■ To do
Set down exactly the lines in the records below that run from the line with "Given: Select the oleprn.dll file" to the line with "769x463 pixels.", inclusive, and nothing more.

■ Records for the exercise

╭──

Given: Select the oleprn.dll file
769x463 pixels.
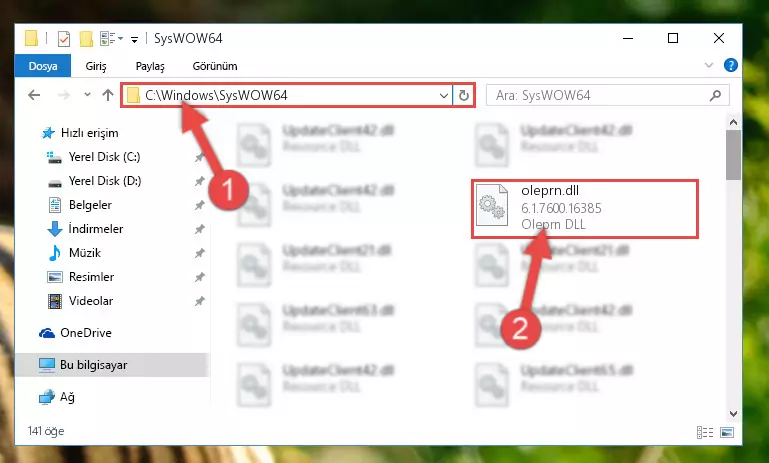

╰──
╭──

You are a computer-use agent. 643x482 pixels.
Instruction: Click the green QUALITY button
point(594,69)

╰──
╭──

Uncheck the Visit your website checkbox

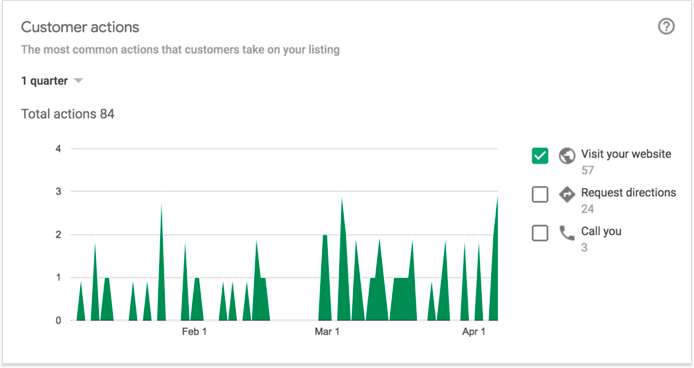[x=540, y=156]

╰──

■ Reply
Given: Select the oleprn.dll file
769x463 pixels.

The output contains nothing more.